The recent Wall Street meltdown and dot-bomb implosion may have taken ordinary investors by surprise, writes New York Times business reporter Berenson, but it was no news to the executives whose bad accounting and fraudulent ways nearly brought down the whole house of cards.
Looking back a mere year, to March 2002, the author reminds us that “Osama bin Laden had hardly slowed the American economy. Dennis Kozlowski and Bernard J. Ebbers of WorldCom and Kenneth Lay of Enron brought it almost to a halt.” But they were not alone, declares Berenson; a whole culture underlay the collapse, a culture of book-cooking and wishful thinking whose bottom line was the simple but generally unattainable goal of returning an on-paper profit every single quarter of every single year, regardless of economic reality.
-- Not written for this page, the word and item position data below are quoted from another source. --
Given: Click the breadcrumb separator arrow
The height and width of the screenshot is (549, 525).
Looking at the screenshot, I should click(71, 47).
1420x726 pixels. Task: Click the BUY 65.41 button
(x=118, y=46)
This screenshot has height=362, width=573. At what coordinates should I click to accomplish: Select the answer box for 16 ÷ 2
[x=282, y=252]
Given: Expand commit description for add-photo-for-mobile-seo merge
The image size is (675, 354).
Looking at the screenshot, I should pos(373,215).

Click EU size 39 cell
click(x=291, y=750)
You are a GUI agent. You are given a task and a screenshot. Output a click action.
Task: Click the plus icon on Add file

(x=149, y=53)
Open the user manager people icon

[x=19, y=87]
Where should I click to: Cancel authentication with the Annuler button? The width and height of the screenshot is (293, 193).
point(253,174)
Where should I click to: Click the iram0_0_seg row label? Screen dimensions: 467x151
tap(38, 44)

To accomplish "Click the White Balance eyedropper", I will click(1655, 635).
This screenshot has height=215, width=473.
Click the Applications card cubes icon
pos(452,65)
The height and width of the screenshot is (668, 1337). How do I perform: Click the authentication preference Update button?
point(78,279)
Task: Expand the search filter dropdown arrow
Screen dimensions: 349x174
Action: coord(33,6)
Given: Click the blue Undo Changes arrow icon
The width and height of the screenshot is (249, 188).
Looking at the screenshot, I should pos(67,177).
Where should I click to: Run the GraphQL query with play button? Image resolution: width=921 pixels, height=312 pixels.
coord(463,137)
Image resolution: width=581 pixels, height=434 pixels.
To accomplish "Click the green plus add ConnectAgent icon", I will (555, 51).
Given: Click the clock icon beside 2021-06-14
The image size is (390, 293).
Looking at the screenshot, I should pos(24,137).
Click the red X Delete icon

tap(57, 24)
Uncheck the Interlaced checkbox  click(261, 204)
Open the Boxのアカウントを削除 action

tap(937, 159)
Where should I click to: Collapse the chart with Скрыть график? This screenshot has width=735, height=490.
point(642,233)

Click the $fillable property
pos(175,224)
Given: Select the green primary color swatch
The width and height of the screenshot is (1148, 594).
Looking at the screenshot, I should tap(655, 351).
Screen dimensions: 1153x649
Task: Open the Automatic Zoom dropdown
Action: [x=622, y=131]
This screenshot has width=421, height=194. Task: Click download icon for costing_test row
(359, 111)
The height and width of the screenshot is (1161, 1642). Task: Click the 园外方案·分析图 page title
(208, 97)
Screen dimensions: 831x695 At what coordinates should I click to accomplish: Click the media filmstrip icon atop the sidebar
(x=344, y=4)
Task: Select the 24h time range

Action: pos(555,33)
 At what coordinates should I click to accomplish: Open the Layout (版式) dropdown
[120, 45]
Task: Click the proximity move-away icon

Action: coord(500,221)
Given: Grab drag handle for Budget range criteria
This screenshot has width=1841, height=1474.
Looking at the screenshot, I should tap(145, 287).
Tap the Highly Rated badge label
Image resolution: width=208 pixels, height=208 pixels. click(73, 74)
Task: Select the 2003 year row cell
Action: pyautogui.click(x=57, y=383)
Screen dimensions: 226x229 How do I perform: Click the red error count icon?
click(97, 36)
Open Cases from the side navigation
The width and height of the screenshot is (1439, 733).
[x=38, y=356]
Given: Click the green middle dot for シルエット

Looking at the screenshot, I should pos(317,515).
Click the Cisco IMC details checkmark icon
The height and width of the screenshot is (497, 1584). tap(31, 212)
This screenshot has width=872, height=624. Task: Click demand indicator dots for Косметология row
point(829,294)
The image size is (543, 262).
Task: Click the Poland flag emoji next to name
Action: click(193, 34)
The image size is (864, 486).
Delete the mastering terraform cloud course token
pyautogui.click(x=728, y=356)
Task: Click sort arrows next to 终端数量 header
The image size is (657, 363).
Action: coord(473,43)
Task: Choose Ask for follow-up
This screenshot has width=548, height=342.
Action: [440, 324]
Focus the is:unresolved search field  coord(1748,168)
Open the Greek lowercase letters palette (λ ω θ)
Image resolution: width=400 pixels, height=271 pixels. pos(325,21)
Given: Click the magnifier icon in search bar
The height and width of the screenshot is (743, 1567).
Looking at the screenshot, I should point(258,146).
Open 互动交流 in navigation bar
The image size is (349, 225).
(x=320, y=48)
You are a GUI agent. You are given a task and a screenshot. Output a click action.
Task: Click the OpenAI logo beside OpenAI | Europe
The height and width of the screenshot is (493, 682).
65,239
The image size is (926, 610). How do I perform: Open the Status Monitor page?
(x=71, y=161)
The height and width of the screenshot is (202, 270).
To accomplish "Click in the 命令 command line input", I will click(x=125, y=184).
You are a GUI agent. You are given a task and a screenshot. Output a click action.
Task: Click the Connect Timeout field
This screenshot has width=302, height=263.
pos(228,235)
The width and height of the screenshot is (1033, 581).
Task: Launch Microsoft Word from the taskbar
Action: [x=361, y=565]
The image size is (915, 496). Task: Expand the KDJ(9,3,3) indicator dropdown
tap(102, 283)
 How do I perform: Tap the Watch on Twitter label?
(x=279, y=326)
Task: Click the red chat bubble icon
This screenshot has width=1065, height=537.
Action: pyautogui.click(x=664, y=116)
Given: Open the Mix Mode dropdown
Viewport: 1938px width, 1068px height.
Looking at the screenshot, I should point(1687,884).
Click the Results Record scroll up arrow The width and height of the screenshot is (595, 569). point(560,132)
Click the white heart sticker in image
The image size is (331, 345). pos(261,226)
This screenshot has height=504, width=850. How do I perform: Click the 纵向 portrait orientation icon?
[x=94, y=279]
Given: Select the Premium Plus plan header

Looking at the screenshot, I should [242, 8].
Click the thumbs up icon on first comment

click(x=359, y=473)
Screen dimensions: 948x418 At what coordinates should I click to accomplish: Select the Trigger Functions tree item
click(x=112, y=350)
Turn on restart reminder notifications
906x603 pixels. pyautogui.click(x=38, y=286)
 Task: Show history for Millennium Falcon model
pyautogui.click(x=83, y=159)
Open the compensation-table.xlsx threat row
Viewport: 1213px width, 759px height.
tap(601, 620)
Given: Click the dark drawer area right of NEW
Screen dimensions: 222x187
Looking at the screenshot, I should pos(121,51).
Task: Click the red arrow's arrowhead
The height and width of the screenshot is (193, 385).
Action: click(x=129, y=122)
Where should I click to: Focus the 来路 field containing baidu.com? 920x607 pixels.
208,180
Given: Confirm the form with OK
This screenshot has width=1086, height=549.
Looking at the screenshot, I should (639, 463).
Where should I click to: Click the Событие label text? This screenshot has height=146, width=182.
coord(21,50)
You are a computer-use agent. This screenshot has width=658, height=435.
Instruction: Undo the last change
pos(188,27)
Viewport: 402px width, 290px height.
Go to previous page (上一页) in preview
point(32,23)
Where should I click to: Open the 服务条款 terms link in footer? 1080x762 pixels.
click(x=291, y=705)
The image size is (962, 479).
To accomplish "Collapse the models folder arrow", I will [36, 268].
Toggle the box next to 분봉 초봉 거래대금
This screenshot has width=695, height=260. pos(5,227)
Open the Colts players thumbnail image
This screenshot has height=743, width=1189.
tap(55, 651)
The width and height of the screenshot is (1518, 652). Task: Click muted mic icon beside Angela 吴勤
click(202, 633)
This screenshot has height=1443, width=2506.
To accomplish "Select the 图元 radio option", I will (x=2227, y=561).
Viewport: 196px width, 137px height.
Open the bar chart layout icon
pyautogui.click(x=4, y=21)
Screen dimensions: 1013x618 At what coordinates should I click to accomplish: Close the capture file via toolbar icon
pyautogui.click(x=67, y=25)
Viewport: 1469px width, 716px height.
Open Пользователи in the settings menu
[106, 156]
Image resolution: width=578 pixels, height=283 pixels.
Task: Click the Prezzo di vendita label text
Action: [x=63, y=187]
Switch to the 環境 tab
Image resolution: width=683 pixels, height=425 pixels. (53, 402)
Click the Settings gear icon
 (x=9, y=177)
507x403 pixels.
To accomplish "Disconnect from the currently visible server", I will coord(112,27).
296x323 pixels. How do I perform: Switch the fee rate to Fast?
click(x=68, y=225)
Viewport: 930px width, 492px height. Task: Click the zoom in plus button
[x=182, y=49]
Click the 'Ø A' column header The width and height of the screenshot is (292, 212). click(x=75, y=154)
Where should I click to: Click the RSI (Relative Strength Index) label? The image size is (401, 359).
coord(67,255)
Tracing the economy’s boom-and-bust cycles over the last hundred years, Berenson does a fine job of showing how this idea and a host of smoke-and-mirrors accounting practices led to the latest bubble and its inescapable, if particularly devastating, pop, which demonstrated at least one bitter truth: that “most investment professionals do not know much more—either about the individual stocks they own or the broad market—than smart individual investors.” Thus an apparently bulletproof market at the end of the Clinton years suddenly looked to be full of holes by the first year of Bush II. So ever it will be, Berenson suggests, so long as the market remains “obsessed with the number” and willing to overlook unpleasant realities such as product failure and the inevitable bad quarter in favor of pipe dreams and “whisper numbers.” The sole bit of good news? “Bubbles and antibubbles, for lack of a better word, have one thing in common: Neither lasts forever.”
Deserving of wide circulation in a time of corporate fraud and official look-the-other-way policy.